‘A Filha Única’: obra de autora mexicana expõe mal-estar com tabu feminino
Livro faz aposta em um tema difícil e atualíssimo: as dificuldades da maternidade

“Devo admitir que nunca me dei bem com crianças. Se elas se aproximam de mim, eu as evito e, quando preciso interagir com elas, não tenho a mínima ideia de como fazê-lo.” A confissão da narradora Laura está logo na abertura do livro A Filha Única, da mexicana Guadalupe Nettel. A protagonista é uma mulher independente que adora viajar e estuda na França. Aos 30 e poucos anos, está concluindo doutorado, e seu companheiro gostaria de ter um filho. Laura nem cogita a possibilidade: estima sua liberdade, seu corpo e, sem avisar seu namorado, faz uma laqueadura. O filho não vem, o relacionamento termina e Laura retorna ao México para concluir sua tese acadêmica.

O tema da maternidade perpassa todo o romance, tanto na decisão de Laura como na surpreendente gravidez de sua melhor amiga, Alina, outra mulher que não pensava em ter filhos para priorizar a carreira. Talvez sob impulso do sucesso global das obras da italiana Elena Ferrante, a literatura tem aberto espaço ao questionamento de um daqueles tabus que despertam paixões ferozes: o de que seria um dado inerente da condição feminina desejar ter filhos e cuidar deles. O êxito recente da adaptação cinematográfica de A Filha Perdida, com a ótima Olivia Colman no papel principal do livro de Ferrante, lembrou a sociedade que, sim, mulheres também podem abandonar sua prole em busca de um grande amor ou para crescer profissionalmente. O tema é inflamável — logo, bastante indicado para ser retratado em obras literárias.

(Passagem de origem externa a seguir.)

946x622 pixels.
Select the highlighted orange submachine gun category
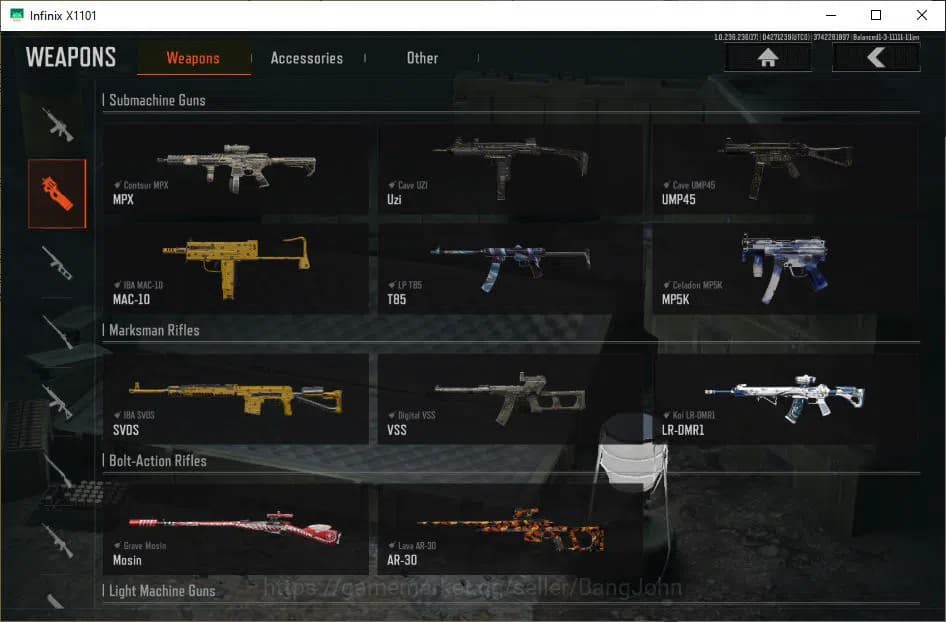click(57, 193)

No caso de A Filha Única, a protagonista Laura tem traços biográficos em comum com a autora, que também estudou na França e decidiu não ter filhos. Já Alina é inspirada em Amelia Hinojosa, como a própria Guadalupe conta na dedicatória de seu livro, agradecendo a generosidade da amiga que deixou sua história ser publicada e concedendo à autora “a liberdade de inventar, quando necessário”. O livro dá uma guinada e ganha tração quando Alina e seu marido são avisados de que o cérebro da bebê não se desenvolveu como esperado e muito provavelmente ela morreria pouco após o nascimento. A mãe grávida e a bebê que carrega são submetidas a um teste para detectar a presença do zika, numa passagem que remete aos tristes e recentes episódios no Brasil, quando mais de 3 400 crianças nasceram com microcefalia devido ao vírus.
Enquanto Alina e seu marido iniciam o périplo de exames, consultas médicas e preparação para a chegada de uma criança que nem sequer sabem se vai sobreviver, Laura engata uma jornada pessoal questionando sua posição como mulher, filha única e que decididamente não quer ter filhos. A relação com sua mãe é conflituosa. Há algo mais que o tradicional embate e a pressão da progenitora por uma gravidez da filha e um netinho — a mulher de 30 e poucos que nunca vivenciou isso que atire a primeira pedra. Mãe e filha se comparam e se provocam mutuamente, num jogo de forças que supera a diferença geracional.
A decisão da protagonista de não ter filhos e a complicada gravidez de Alina compõem o painel sobre maternidade e feminilidade que a autora pinta em sua obra. Mas, ainda que esteja longe de ser um panfleto, o livro lida com esses assuntos de uma forma previsível. Pesando méritos e falhas, talvez o maior engenho da obra de Guadalupe Nettel seja sua atualidade, ao retratar os dilemas das mulheres em busca de autonomia completa para sua vida. É uma discussão delicada — mas necessária.